Patrícia Moreira e o grito macaco representam a forma mais simplória e, talvez, de mais fácil "combate" ao racismo. Imaginem que bom seria se, assim como Emmanuel Goldstein, suprimíssemos as palavras macaco e banana, e assim todo o racismo acabasse. Macaco é um primata cuja ancestralidade é comum ao ser humano. Chamar uma pessoa de macaco se configuraria uma ofensa ao se aludir o negro à África, criando uma relação direta com o primitivismo: a inferioridade. Mas viemos todos de uma grande Pangeia, de uma única origem. Não existe, assim, insulto em macaco.

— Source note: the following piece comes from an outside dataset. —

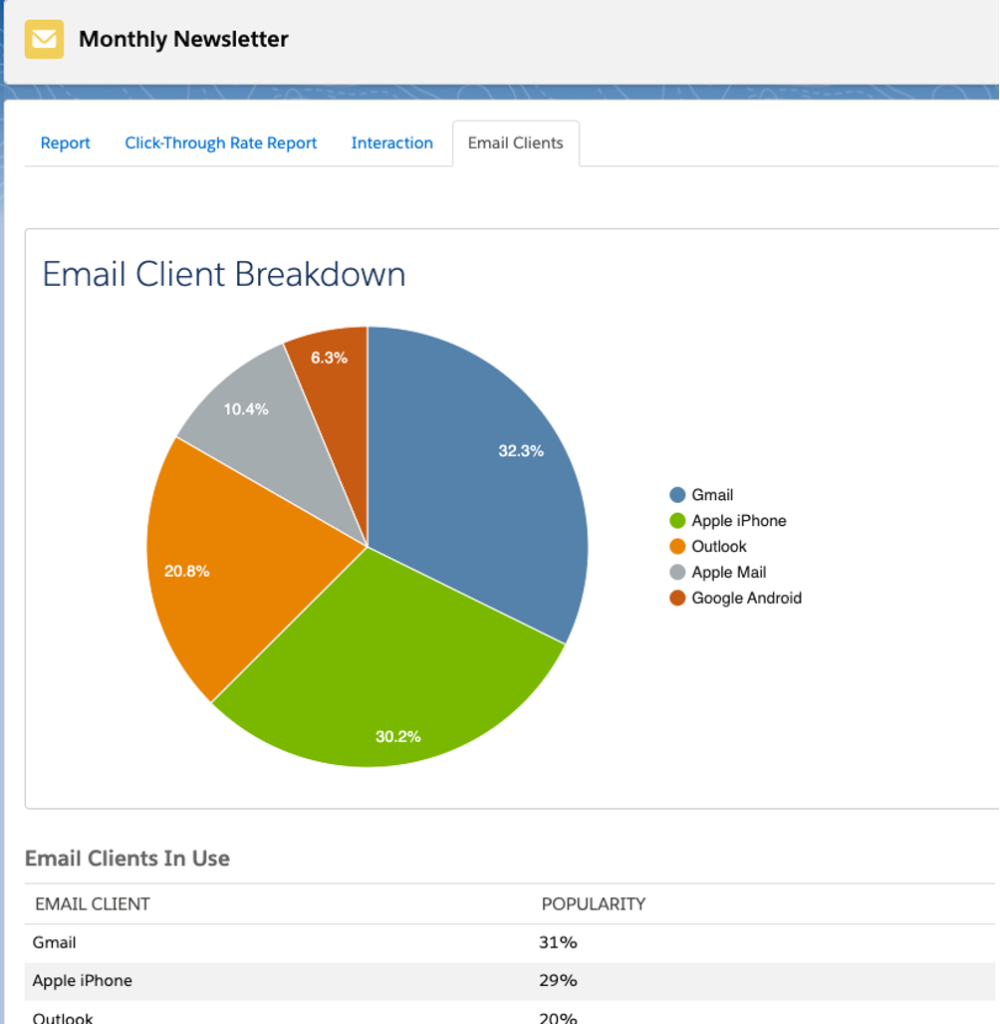Click the orange 20.8% Outlook slice
1000x1024 pixels.
200,570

Mas, se acabássemos a palavra, permaneceria o conceito, que está subsistente no coletivo. Um conceito ignorante, aliás. Infelizmente o que há de pior e o que acontece de mais cruel quando se trata de racismo são as práticas veladas, o que faz grande parte da população acreditar que tal preconceito não existe mais no Brasil. Ele subsiste quando dizem, de forma quase complacente, que "você nem é tão negra assim", implicitando o discurso "não se subestime"; quando sugerem "nem alisar", mas "domar" os cachos; ele subiste quando a negra tem uma beleza exótica. Ele subsiste quando, em um estado com mais de 76% de sua população negra, como é o caso da Bahia, não há nenhum negro na foto da turma de graduandos em Medicina, mas isso é "fruto da força de vontade". Ele subsiste quando, ao ser assaltada na rua, uma senhora de bem - que até tem amigos negros e nunca destratou nenhum deles - é apresentada a suspeitos na delegacia e elege "por intuição" qual deles será o punido.

Essas práticas não são identificadas, não são cometidas nem combatidas diretamente. Tampouco de maneira consciente. Vivemos uma história de mais 500 anos e somos herdeiros da cultura de uma sociedade ocidental milenar que também lida com problemas semelhantes. Nosso racismo é atávico, intrínseco. E quando digo "nosso", me incluo, pois sou tão brasileira e tão ocidental quanto você, sou herdeira da mesma história, e nossos critérios são subjetivos, latentes. Me eximir da tarefa de lutar contra um racismo invisível - como quem o sofre e como quem o pratica - seria não apenas uma hipocrisia mas uma irresponsabilidade.

Patrícia Moreira cometeu um crime, sim. Mas se tornou também o símbolo efêmero e erroneamente generalizado de um grupo (no caso, a torcida do Grêmio), o bode expiatório de uma prática comum nacional e o alvo de uma catarse coletiva de manifestações de ódio. Que tal partirmos de uma análise crítica individual, antes de centralizarmos em apenas uma figura os problemas que também nos competem?